══ Items

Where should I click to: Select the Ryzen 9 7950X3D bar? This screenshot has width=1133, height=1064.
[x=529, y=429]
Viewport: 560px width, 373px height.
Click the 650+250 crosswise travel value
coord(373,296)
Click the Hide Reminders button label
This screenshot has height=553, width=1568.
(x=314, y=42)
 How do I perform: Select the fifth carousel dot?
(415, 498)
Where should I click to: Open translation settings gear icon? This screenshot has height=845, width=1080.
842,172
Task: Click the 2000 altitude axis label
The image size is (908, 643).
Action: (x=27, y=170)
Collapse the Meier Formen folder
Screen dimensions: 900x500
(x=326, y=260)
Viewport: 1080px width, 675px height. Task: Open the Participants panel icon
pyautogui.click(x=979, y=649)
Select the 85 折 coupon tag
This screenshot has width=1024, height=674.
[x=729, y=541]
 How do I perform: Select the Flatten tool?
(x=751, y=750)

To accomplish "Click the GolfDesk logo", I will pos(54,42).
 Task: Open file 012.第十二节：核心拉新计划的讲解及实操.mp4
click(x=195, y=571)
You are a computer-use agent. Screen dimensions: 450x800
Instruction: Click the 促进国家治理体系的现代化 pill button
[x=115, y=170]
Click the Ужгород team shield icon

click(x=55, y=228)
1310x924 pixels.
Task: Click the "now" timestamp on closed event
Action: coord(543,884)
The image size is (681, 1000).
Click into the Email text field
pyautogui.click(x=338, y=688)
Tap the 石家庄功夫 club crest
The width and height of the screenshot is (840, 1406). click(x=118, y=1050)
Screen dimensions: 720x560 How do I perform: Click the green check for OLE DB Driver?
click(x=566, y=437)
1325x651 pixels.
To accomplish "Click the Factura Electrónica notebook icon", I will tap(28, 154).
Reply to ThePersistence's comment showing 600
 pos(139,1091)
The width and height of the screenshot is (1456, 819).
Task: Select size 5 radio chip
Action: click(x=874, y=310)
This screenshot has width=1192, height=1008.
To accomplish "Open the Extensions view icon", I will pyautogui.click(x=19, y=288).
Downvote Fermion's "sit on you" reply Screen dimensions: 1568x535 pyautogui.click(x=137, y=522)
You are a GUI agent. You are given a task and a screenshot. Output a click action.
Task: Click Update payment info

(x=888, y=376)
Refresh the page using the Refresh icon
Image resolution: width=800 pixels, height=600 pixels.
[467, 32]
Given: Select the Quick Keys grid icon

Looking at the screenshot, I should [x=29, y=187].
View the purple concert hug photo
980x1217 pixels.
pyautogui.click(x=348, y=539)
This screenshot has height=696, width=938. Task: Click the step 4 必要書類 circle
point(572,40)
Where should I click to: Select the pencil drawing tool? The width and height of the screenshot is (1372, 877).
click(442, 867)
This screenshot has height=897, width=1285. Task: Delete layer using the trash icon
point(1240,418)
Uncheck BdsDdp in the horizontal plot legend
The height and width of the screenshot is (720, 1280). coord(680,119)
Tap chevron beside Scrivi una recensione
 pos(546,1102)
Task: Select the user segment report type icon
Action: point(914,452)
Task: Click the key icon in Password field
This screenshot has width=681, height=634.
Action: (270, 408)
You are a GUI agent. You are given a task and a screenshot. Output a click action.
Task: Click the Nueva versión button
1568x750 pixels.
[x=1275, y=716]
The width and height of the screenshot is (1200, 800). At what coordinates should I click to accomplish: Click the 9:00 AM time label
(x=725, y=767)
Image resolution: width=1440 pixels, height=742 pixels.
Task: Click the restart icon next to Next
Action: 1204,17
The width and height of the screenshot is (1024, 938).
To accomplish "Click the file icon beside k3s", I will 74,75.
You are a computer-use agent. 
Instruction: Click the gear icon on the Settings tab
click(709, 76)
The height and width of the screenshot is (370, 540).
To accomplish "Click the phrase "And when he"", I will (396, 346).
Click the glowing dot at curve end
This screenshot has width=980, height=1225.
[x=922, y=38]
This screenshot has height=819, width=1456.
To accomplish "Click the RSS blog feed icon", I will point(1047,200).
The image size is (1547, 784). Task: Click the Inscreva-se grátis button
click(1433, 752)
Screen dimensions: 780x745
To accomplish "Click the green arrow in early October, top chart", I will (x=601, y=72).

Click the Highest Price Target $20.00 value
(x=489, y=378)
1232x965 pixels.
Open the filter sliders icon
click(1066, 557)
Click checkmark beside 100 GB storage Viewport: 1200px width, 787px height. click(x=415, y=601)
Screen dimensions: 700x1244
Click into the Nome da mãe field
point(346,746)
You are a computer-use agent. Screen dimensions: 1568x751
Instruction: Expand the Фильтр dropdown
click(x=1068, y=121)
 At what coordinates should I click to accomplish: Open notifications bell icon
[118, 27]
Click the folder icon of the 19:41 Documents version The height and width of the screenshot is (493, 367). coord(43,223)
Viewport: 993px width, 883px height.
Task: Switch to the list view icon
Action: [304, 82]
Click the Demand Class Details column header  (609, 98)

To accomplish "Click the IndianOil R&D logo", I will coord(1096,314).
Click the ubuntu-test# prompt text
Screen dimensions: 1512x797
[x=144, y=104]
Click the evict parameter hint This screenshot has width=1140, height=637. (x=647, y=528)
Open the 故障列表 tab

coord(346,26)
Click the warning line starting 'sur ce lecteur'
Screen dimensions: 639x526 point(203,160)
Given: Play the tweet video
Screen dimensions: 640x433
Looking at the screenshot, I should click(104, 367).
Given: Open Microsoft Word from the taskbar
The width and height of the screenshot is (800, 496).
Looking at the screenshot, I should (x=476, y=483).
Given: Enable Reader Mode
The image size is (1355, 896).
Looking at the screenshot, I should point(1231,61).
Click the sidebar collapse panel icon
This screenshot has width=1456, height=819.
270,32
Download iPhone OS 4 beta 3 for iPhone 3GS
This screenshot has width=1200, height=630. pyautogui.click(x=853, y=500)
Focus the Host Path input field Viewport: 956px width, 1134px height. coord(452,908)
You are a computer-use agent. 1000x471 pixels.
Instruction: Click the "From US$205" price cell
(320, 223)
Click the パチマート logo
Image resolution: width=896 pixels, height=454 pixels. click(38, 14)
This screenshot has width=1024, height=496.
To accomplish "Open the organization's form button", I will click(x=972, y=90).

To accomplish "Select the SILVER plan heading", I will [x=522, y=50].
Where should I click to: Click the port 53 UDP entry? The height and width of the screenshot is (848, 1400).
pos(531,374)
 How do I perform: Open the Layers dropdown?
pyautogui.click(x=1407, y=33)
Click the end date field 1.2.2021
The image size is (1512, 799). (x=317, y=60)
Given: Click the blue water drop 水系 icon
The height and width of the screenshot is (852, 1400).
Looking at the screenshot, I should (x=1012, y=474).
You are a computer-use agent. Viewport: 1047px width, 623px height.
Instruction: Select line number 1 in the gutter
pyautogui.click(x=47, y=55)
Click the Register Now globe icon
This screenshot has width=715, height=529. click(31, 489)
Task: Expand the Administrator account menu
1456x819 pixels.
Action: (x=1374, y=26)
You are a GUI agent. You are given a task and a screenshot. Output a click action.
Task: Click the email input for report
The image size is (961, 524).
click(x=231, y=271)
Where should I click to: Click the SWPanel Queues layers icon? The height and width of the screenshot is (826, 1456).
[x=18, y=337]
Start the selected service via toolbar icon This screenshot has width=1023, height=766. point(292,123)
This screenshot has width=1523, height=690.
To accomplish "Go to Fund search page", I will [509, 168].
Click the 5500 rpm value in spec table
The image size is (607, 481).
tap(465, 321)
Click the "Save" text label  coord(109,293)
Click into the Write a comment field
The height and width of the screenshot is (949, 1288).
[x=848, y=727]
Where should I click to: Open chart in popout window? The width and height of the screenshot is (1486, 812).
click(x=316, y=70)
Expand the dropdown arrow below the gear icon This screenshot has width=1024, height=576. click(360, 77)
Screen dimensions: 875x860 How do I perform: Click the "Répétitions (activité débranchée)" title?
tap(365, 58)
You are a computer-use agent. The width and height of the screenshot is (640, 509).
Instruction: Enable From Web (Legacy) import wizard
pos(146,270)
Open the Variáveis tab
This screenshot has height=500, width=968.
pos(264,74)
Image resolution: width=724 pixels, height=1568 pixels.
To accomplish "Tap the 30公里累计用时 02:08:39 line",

════

Instruction:
Copy out the records between the line holding "I will coord(1096,314)." and the line holding "Focus the Host", inclusive.

Correct response:
To accomplish "Click the IndianOil R&D logo", I will coord(1096,314).
Click the ubuntu-test# prompt text
Screen dimensions: 1512x797
[x=144, y=104]
Click the evict parameter hint This screenshot has width=1140, height=637. (x=647, y=528)
Open the 故障列表 tab

coord(346,26)
Click the warning line starting 'sur ce lecteur'
Screen dimensions: 639x526 point(203,160)
Given: Play the tweet video
Screen dimensions: 640x433
Looking at the screenshot, I should click(104, 367).
Given: Open Microsoft Word from the taskbar
The width and height of the screenshot is (800, 496).
Looking at the screenshot, I should (x=476, y=483).
Given: Enable Reader Mode
The image size is (1355, 896).
Looking at the screenshot, I should point(1231,61).
Click the sidebar collapse panel icon
This screenshot has width=1456, height=819.
270,32
Download iPhone OS 4 beta 3 for iPhone 3GS
This screenshot has width=1200, height=630. pyautogui.click(x=853, y=500)
Focus the Host Path input field Viewport: 956px width, 1134px height. coord(452,908)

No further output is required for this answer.